Cllr Kilcoyne powiedział, że zakłócenia porządku publicznego i przestępstwa są spowodowane przez grupę 15 do 20 młodych mężczyzn i kobiet w wieku około 17 lub 18 lat. Podkreślił, że często gromadzą się w gangach złożonych z siedmiu lub ośmiu osób, a „sklepikarze, kupujący i goście obawiają się tych gangów”. Pomimo faktu, że dokonano ostatnio kilku aresztowań, dodał: „Nie da się ich wszystkich przypilnować. Musi być więcej funkcjonariuszy Gardy na ulicach.”

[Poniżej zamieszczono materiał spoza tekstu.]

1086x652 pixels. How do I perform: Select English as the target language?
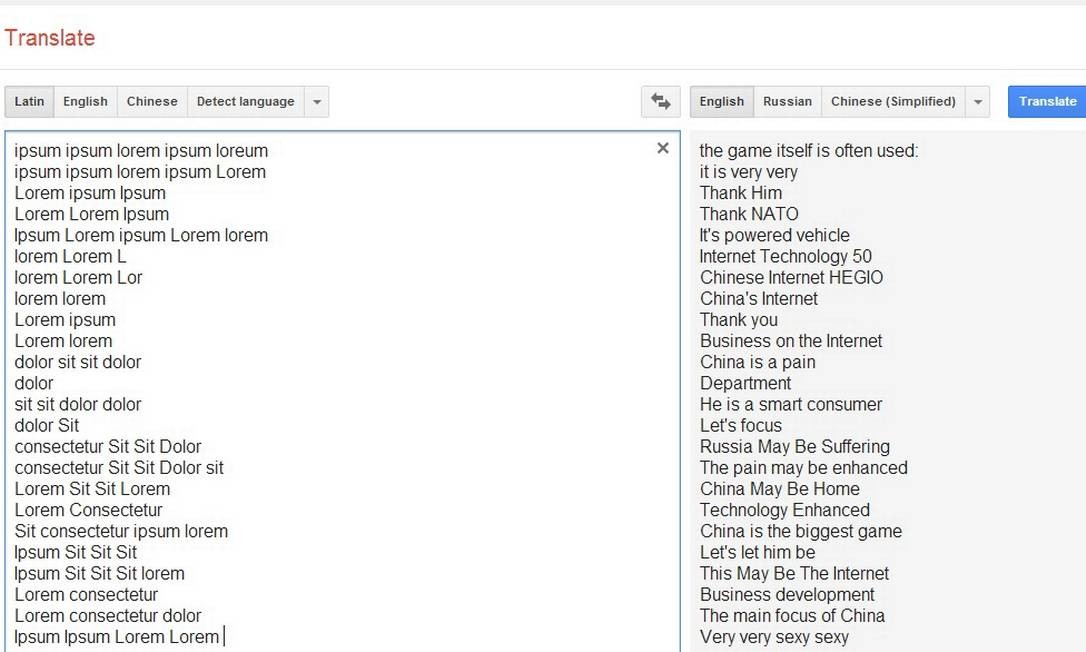pyautogui.click(x=721, y=102)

W rozmowie z gazetą The Independent, jedna z mieszkanek powiedziała, że jej nastoletni siostrzeńcy zostali „zaatakowani” w Castlebar Town Playground: „Mieli tylko 14 i 15 lat i odwiedzali nas z Chicago. Byli tam dosłownie przez pół godziny. Gdy wróciłam do nich, zobaczyłam, że otoczyła ich grupa tych bandytów”. Cllr Kilcoyne opisał również, jak starsi ludzie są „zastraszani” przez „gangi młodzieży” – zarówno mężczyzn, jak i kobiety – na miejskich chodnikach, gdzie odmawiają im ustąpienia i zmuszają do przejścia po ulicy.
Peter Hynes, dyrektor generalny Rady Hrabstwa Mayo, powiedział, że Wspólny Komitet Policyjny (Joint Policing Committee) powinien zostać ponownie zwołany we wrześniu w celu rozwiązania bieżących problemów.